PROBLEM DESCRIPTION: In the entries below, begin at the line that has "This screenshot has width=868, height=270.", stop after the line that has "Click the orange", and output those lines exactly with no pictures.

Dataset entries
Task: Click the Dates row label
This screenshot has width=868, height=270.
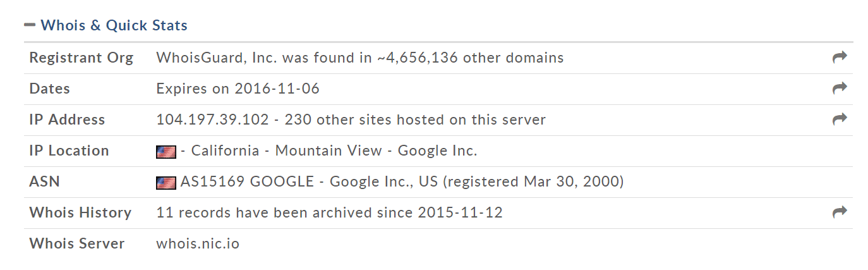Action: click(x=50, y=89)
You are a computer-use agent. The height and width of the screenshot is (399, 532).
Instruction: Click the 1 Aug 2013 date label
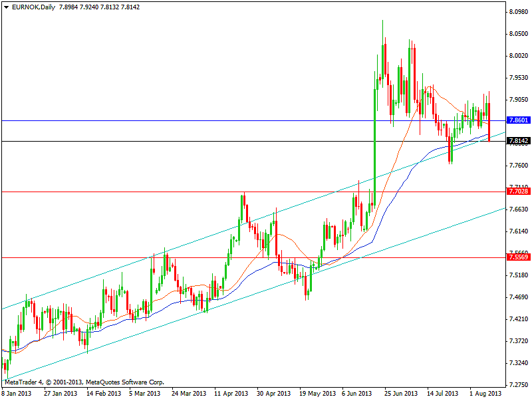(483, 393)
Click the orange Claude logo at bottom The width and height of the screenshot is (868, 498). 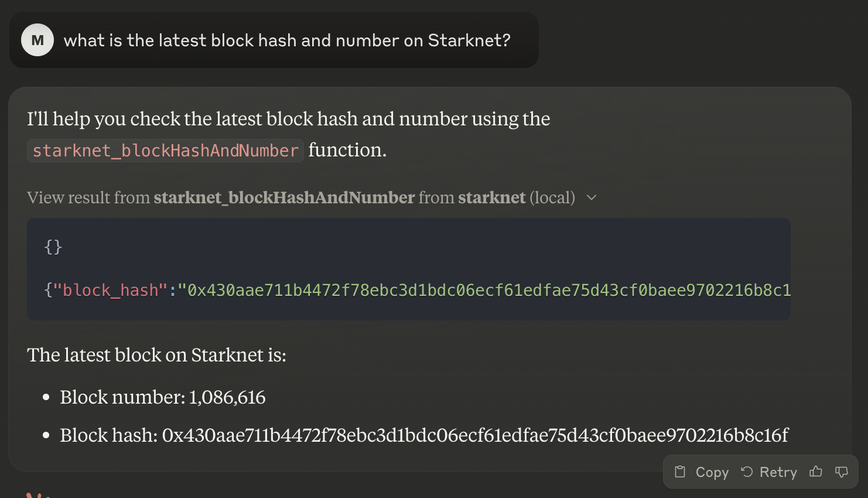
--
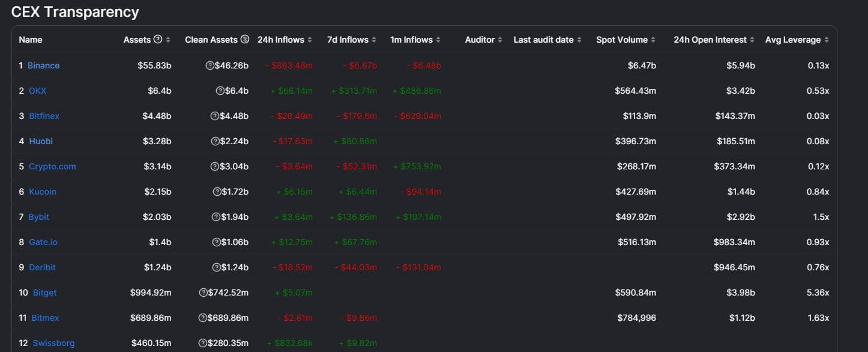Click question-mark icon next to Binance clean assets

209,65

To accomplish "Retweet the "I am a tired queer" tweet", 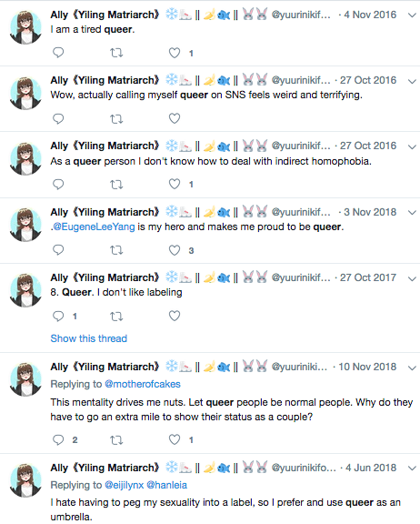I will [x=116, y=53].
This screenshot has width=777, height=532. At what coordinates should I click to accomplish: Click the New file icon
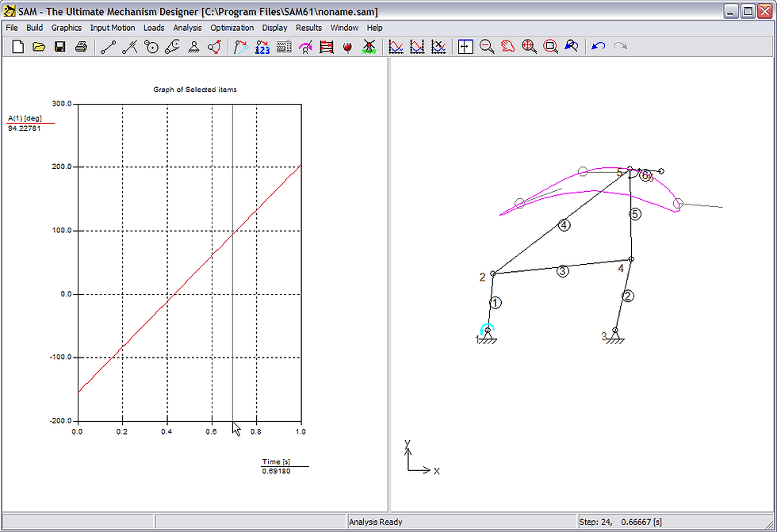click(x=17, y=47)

RESPONSE TO THIS TASK:
This screenshot has width=868, height=270.
Action: click(x=50, y=89)
You are a computer-use agent. The height and width of the screenshot is (399, 532).
Instruction: Click the 1 Aug 2013 date label
(483, 393)
Click the orange Claude logo at bottom The width and height of the screenshot is (868, 498). 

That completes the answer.